Kardeşlik değince Killing Eve’in artık bir kült olduğunu söylememize gerek yok. Hatta feminist televizyonun zirve yaptığı nokta diyenler çoğunlukta. Dizide bir tane mühim erkek karakter yok. Sıkıcı koca Niko, Villanelle’nin suikastlerini ayarlayan Konstantin, teknik işlere bakan bir genç (adı mühim değil). Erkekler bundan ibaret. Daha da önemlisi bunun eksikliğini hissetmiyoruz. Hem geriliyoruz, hem hiç beklenmedik bir an da gülüveriyoruz ya da Villanelle’nin o gün giydiği pahalı tasarım elbisesine hayran kalıyoruz.

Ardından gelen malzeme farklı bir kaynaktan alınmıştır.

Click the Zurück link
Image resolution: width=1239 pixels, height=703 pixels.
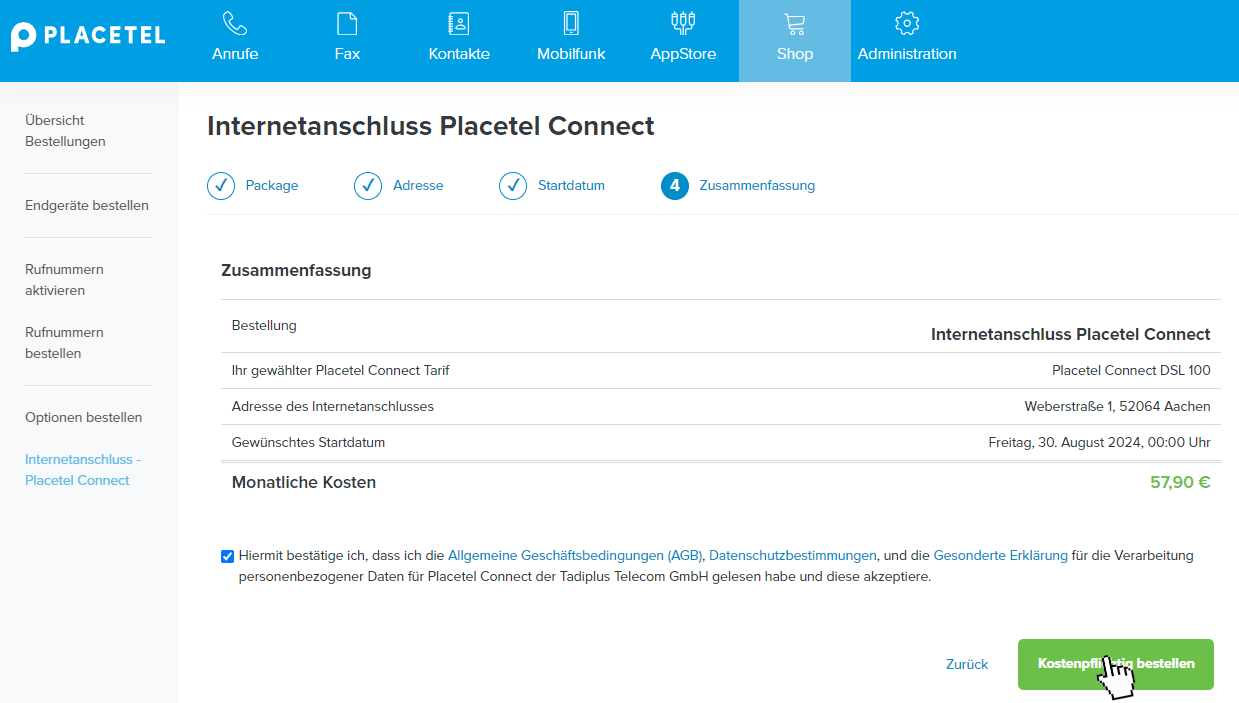pos(967,664)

Luke Jennings'in Codename Villanelle serisi romanlarından uyarlanan dizide üç güçlü kadın var. Hiçbiri kahraman değil. Hepsinin zayıflıkları, kusurları var. Hatta diziyi başarılı kılan bu kusurlarının altının çizilmesi. Hiçbir karakter ölümüne etik ya da örnek vatandaş değil. Yanlış kararlar verebiliyorlar, yanlış insanlara aşık olup her şeyi mahvedebiliyorlar da. Feminist mesajları gözümüze sokmuyor Killing Eve yaratıcıları.

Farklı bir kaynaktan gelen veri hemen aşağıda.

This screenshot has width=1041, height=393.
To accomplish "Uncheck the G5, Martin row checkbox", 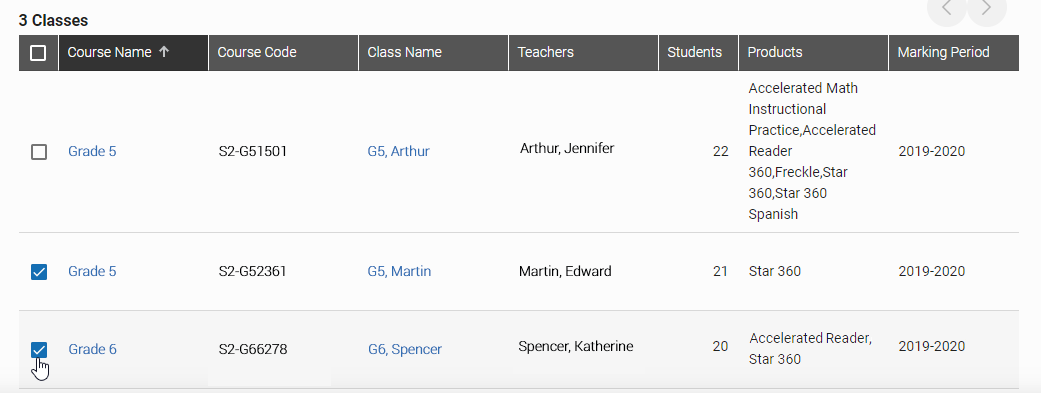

Kadınlar da komik ve zaman zaman sersem olabiliyor. Hem çarpıcı bir estetik hem de bir casus gerilim dizisinden beklenen iniş çıkışlar. Hem Tarantino filmlerini andıran kanlı sahneler hem de arkadaş olup bir şeyler içmeye çıkmak isteyeceğimiz tarzda bir psikopat kiralık katil. Akşam işten dönüp televizyonda görmek istediğimiz her şeyi kapsıyor gibi görünüyor bu sezon da.